• TEXTAUSZUG:
# # # # #

Wenn ich zurückdenke, wie damals in der Schweiz ein derber Wahlplakatspruch der Partei mit dem Sünneli für Aufruhr sorgte, dann merke ich wieder, wie gesittet und geradezu gemütlich in der Schweiz um politische Macht gekämpft wird. In Argentinien werden hingegen sämtliche Register gezogen.
Die politische Situation ist angespannt
Javier Milei, der als extremer Rechtspolitiker betitelte Präsidentschaftskandidat, ist häufig mit der Motorsäge an Veranstaltungen unterwegs, um lautstark zu verkünden, dass er all die Diebe und Nichtsnutze der peronistischen Linksregierung wie einen faulen Ast abschneiden werde. Auch sonst ist man nicht gerade zimperlich und zielt jeweils gegenseitig auf alle Schwachstellen, auch die unter der Gürtellinie.
Während der letzten Tage vor der Wahl fiel der Peso bis zu 10% an einem Tag.
Die Währung Argentiniens scheint auf einer ungebremsten Talfahrt.
Da trifft es den amtierenden Finanzminister der Linksregierung, Sergio Massa, der im ersten Wahldurchgang an der Spitze lag, hart. Denn die Inflation steigt und steigt immer schneller, immer höher, auf aktuell etwa 140 Prozent pro Jahr.
Die Inflation steigt ungebremst
Seit meinem Bericht über die Inflation in Argentinien vor einem halben Jahr hat sich der Peso gegenüber dem Dollar halbiert. Während der letzten Tage vor der Wahl fiel der Peso bis zu 10 % an einem Tag. Ich bin erstaunt darüber, wie relativ gelassen die Fussball-Weltmeister diese Niederlage hinnehmen. Einige versuchen, all ihr Erspartes auf dem Dollar-Graumarkt zu wechseln, und nicht wenige heben sogar ihre Dollar von ihren Bankkonten ab, um nicht wieder Opfer einer Enteignung zu werden, wie es sie auch schon gab.
Die Situation erfordert starke Nerven
Für die Landwirte ist die Situation äusserst unangenehm, denn die Erntesaison steht vor der Tür und man weiss nicht, welche Auswirkungen ein Präsidentenwechsel mit sich bringen wird. Ein Höchstmass an Flexibilität und Nervenstärke ist erforderlich, umso mehr, weil es seit Monaten nicht mehr richtig geregnet hat.
Nicht wenige heben ihre Dollar ab, um nicht wieder Opfer einer Enteignung zu werden.
Die Bevölkerung Argentiniens hat schon so manches Ungemach hinnehmen müssen.
Ausgerechnet in diesem Jahr, in dem Klimatologen aufgrund des El-Niño-Phänomens starke Niederschläge prognostizierten und deshalb die Landwirte zusätzliche Flächen einsäten und Weideland in Ackerland umwandelten. Seit ich den Dinkel Anfang Juni gesät habe, hat es gerade einmal 30 mm geregnet, und der Leindotter, den ich im Juli gesät habe, hat bisher erst 8 mm gesehen.

# # # # #

• VORLIEGENDE DATENSÄTZE:
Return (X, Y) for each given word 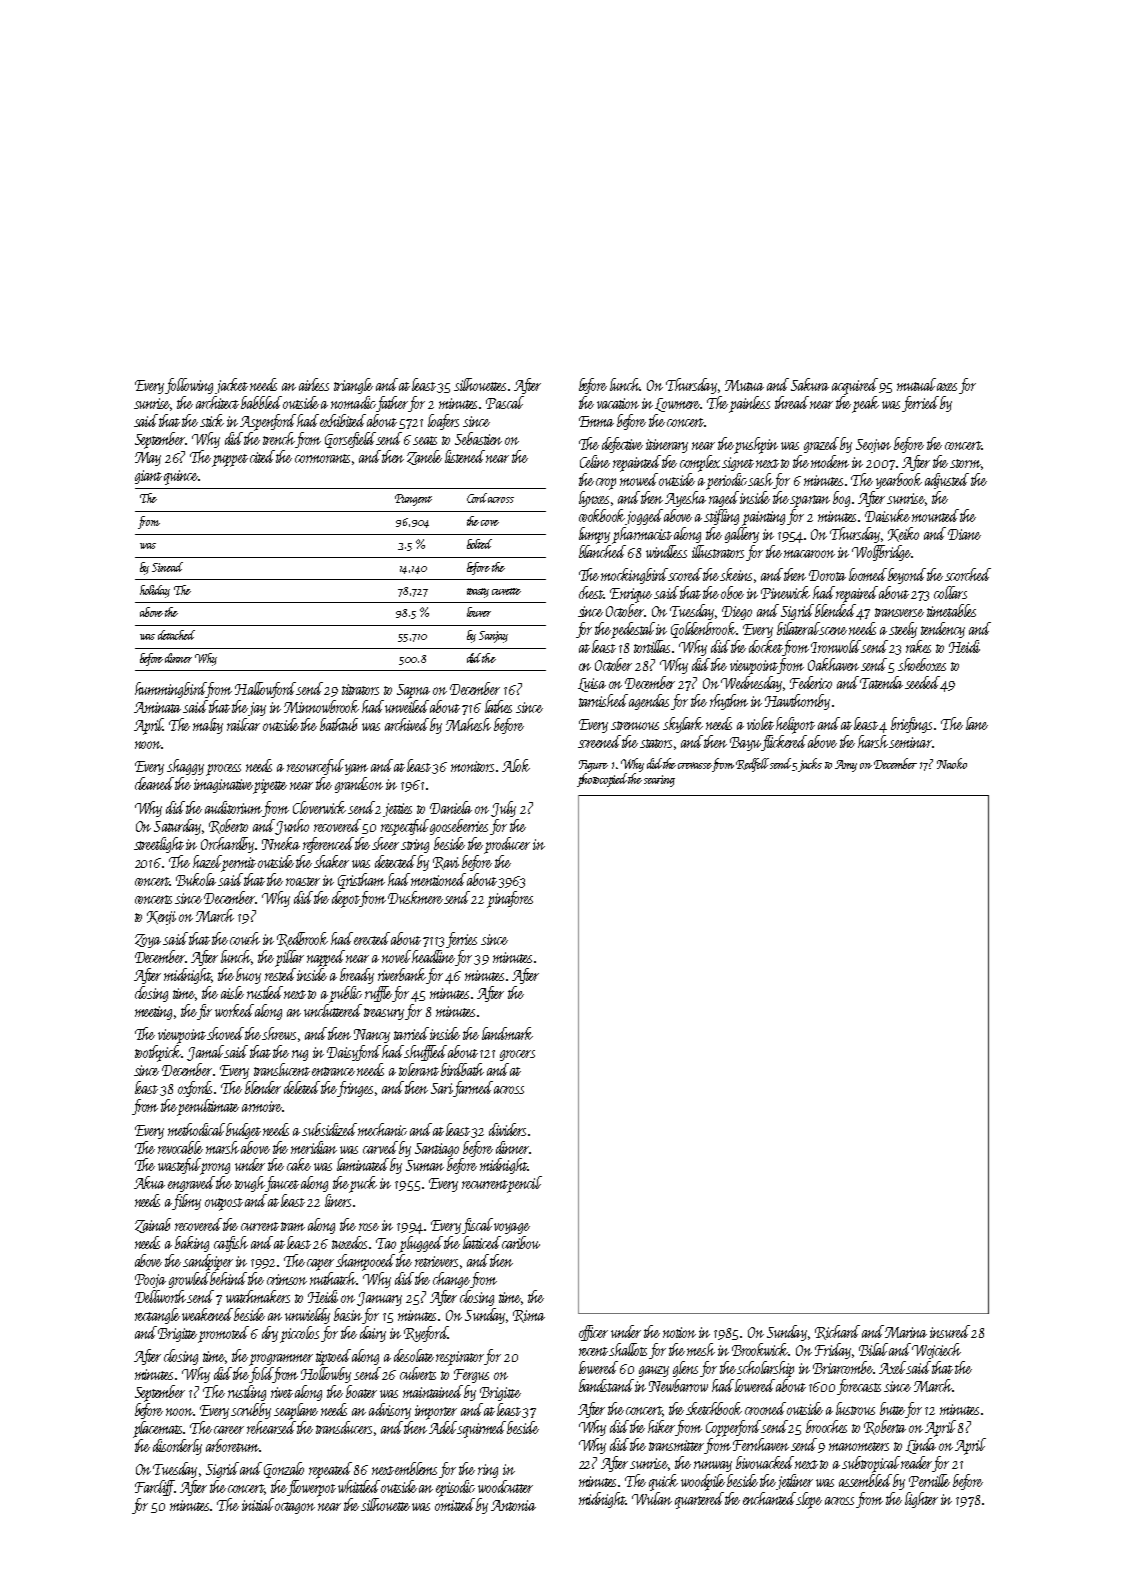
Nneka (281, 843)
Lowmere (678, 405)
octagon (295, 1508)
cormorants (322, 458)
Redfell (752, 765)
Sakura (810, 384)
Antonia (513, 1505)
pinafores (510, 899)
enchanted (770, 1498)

# # # # #

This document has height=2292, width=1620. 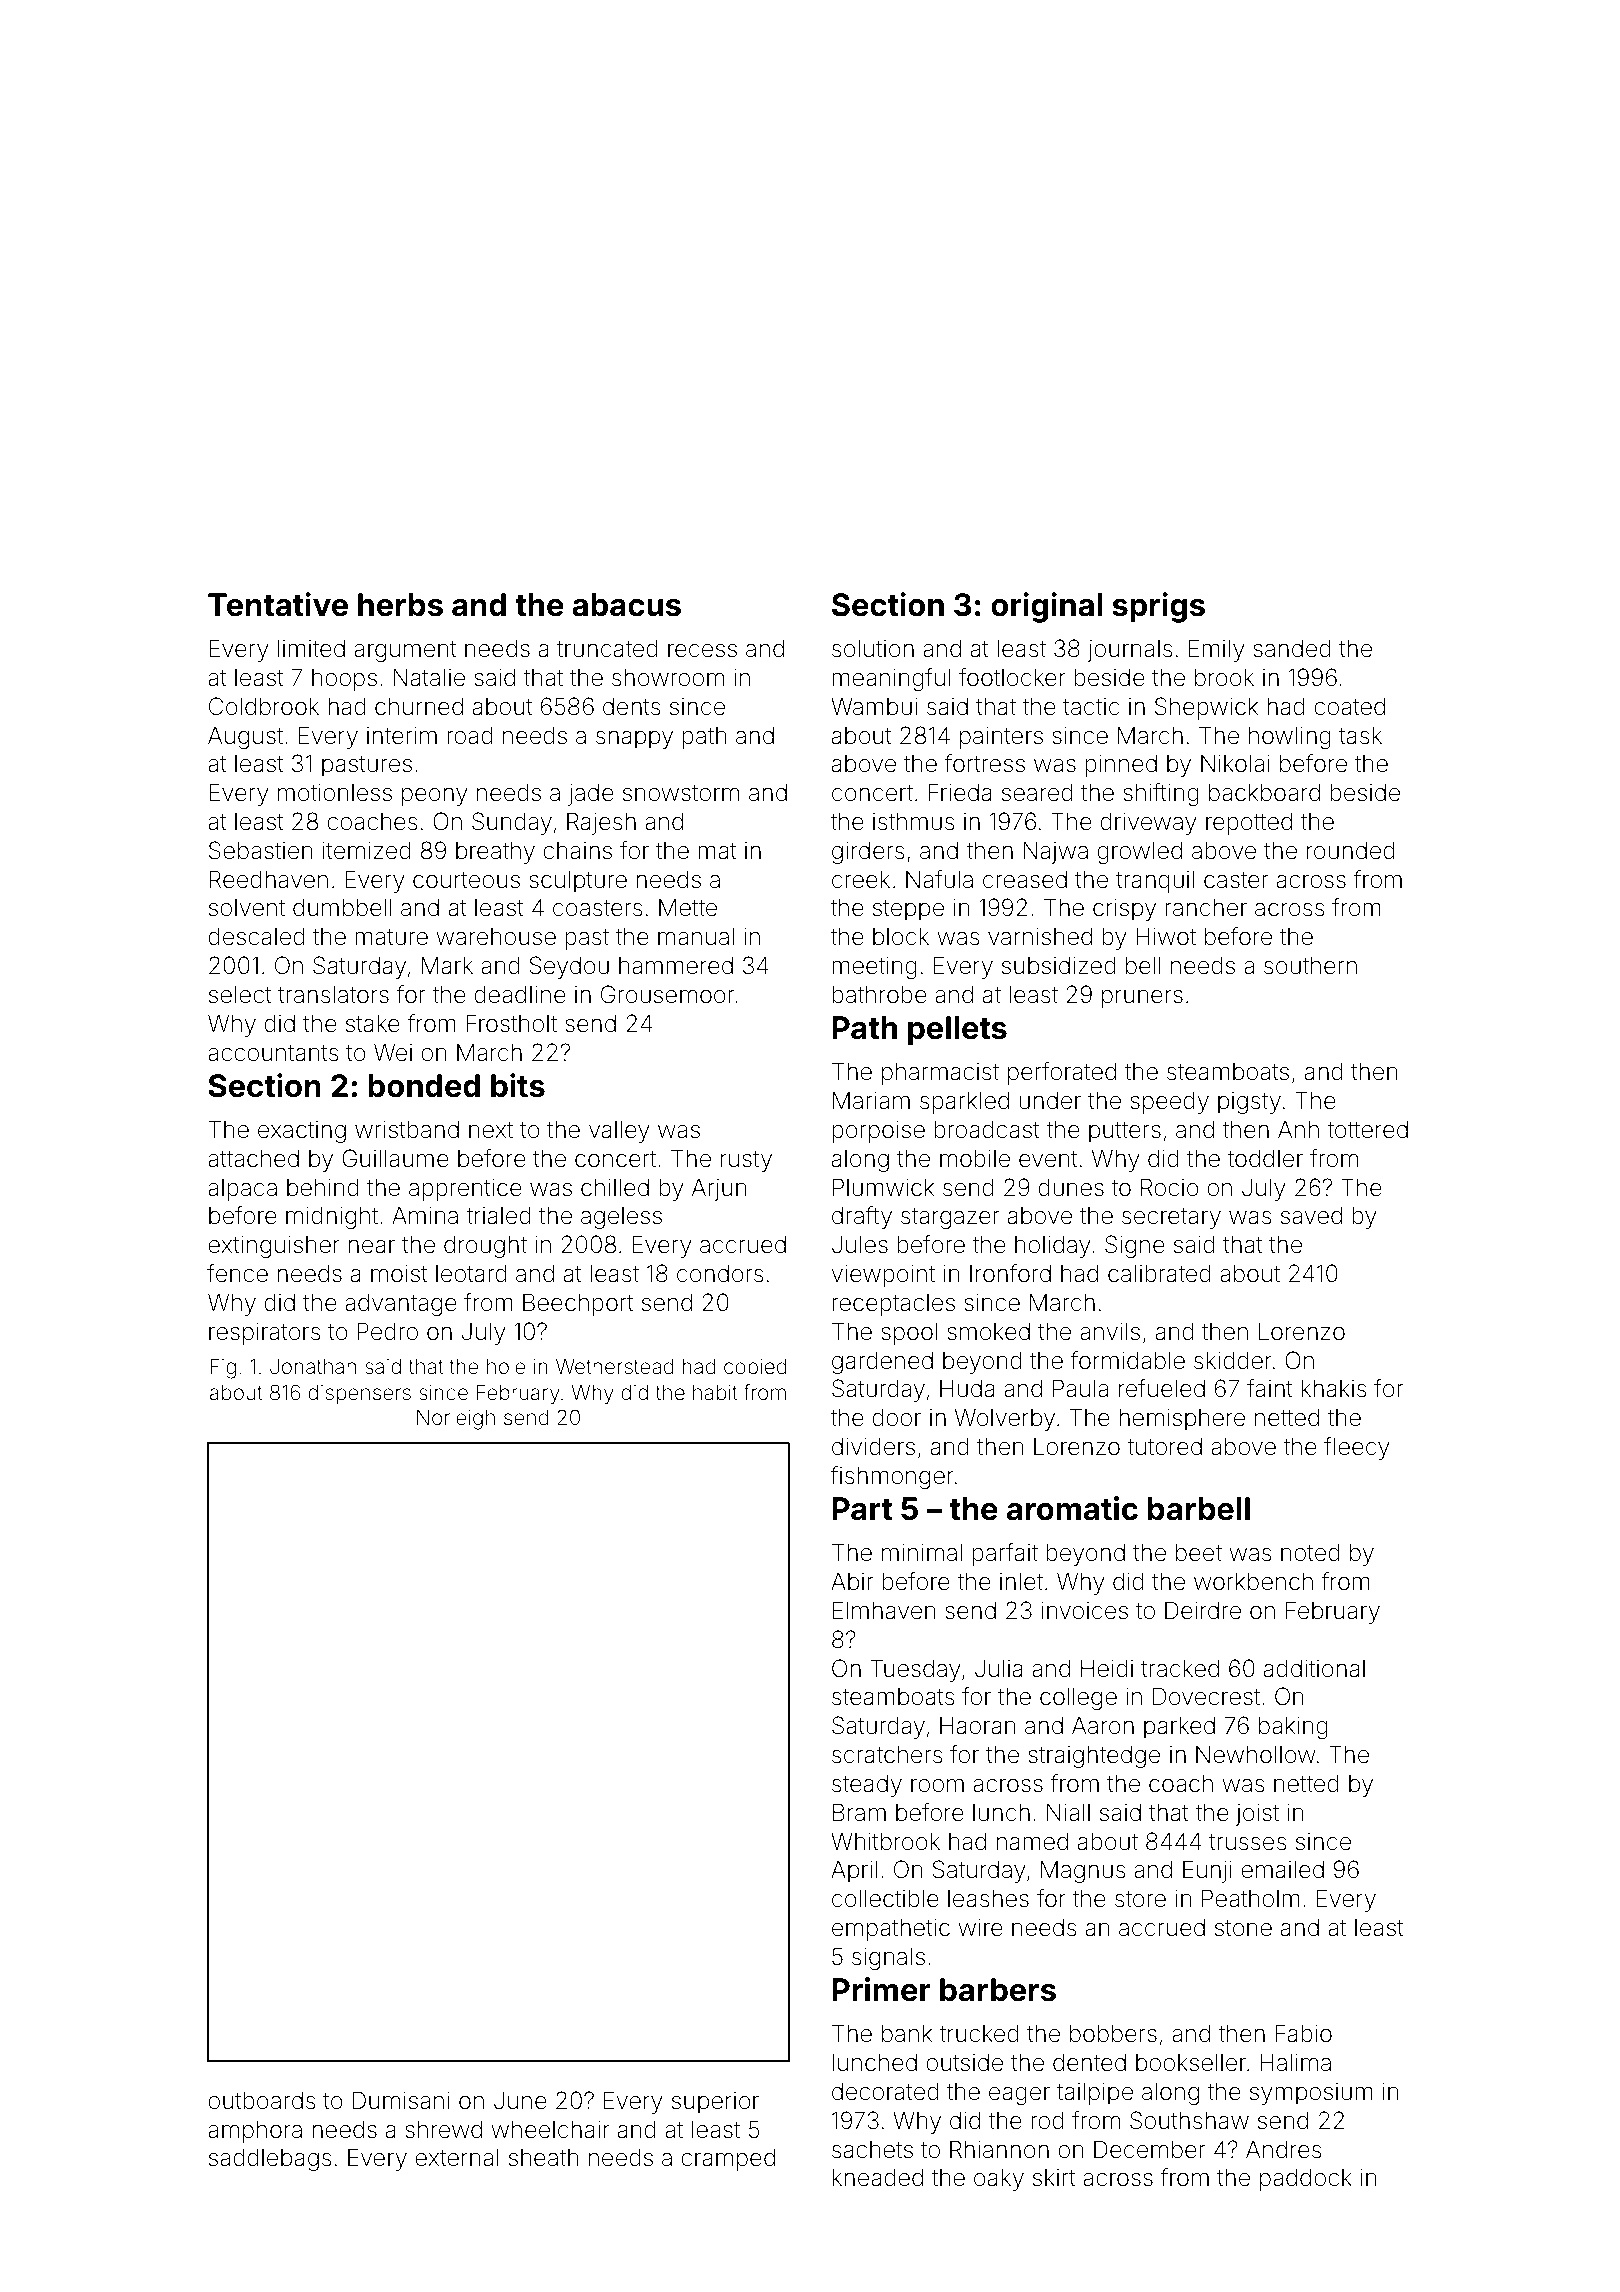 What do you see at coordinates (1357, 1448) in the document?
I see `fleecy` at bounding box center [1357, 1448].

# # # # #

• IHRE AUFGABEN:
**1)** Nennen Sie sämtliche Zwischenüberschriften im Textauszug über Argentinien.
**2)** Geben Sie aus dem Textauszug über Argentinien den Abschnitt von „Die Inflation steigt ungebremst“ bis „auch schon gab.“ wortgetreu wieder.
**3)** Schreiben Sie den Textauszug über Argentinien im Anschluss an seinen letzten Satz weiter.

• ERGEBNISSE JE AUFGABE:
**1)**
- Die politische Situation ist angespannt
- Die Inflation steigt ungebremst
- Die Situation erfordert starke Nerven

**2)**
Die Inflation steigt ungebremst
Seit meinem Bericht über die Inflation in Argentinien vor einem halben Jahr hat sich der Peso gegenüber dem Dollar halbiert. Während der letzten Tage vor der Wahl fiel der Peso bis zu 10 % an einem Tag. Ich bin erstaunt darüber, wie relativ gelassen die Fussball-Weltmeister diese Niederlage hinnehmen. Einige versuchen, all ihr Erspartes auf dem Dollar-Graumarkt zu wechseln, und nicht wenige heben sogar ihre Dollar von ihren Bankkonten ab, um nicht wieder Opfer einer Enteignung zu werden, wie es sie auch schon gab.

**3)**
Argentinier sind sich die Talfahrt gewöhnt
Dazu kommt, dass sich die Weltmarktpreise für Agrar-Rohstoffe wie Weizen, Mais und Soja auf tiefen Niveaus befinden. Produzieren unter Extrembedingungen auf allen Ebenen. Extremer kann es eigentlich gar nicht werden, oder doch? Offenbar ist die seit ca. 70 Jahren anhaltende wirtschaftliche Talfahrt in den Köpfen der Argentinier eingebrannt. Wenn ich aufmunternd sage, dass es ja nicht schlimmer werden könne, dann kommt immer dieselbe Antwort: «Doch, schlimmer geht immer.» Der Galgenhumor ist inzwischen Teil der argentinischen Kultur.
Wie fallen die Würfel am Ende?
Dabei gehört Argentinien zu den rohstoffreichen Ländern dieser Welt. Neben den aktuell gefragten Rohstoffen wie Lithium, das für die Batterien von Elektroautos benötigt wird, ist Erdgas in Hülle und Fülle vorhanden, natürlich auch sehr viele Agrar-Rohstoffe und Rindfleisch, Obst und Wein.
Zudem ist das Lohnniveau inzwischen auf einen der tiefsten Plätze weltweit gefallen, ebenso die Immobilienpreise. Langfristig könnte das für Argentinien den Umschwung mit sich bringen, doch kurzfristig herrscht, politisch bedingt, das Chaos. Seit Tagen bekommt man landesweit kein Benzin mehr an den Tankstellen. Zum Glück haben wir einen Pick-up, der mit Diesel fährt. Grund sind Preisdeckelungen der peronistischen Regierung, was dazu führt, dass die Ölkonzerne nichts mehr liefern.
Wie würde man als Schweizer in Argentinien wählen?
Egon Tschol stellt sich eine Frage, die wohl viele Auslandsschweizer umtreibt.
Man darf gespannt sein, denn in zwei Tagen werden nach der Stichwahl zwischen Milei und Massa die Würfel gefallen sein. Entweder entscheiden sich die Argentinier für die Beibehaltung der bisherigen Malaise – in dieser Welt haben sie gelernt, sich zurechtzufinden – oder sie entscheiden sich für die Unsicherheit durch grosse Veränderungen, was Chancen und Risiken gleichermassen bedeutet. Wie würde man wohl als Schweizer in Argentinien wählen?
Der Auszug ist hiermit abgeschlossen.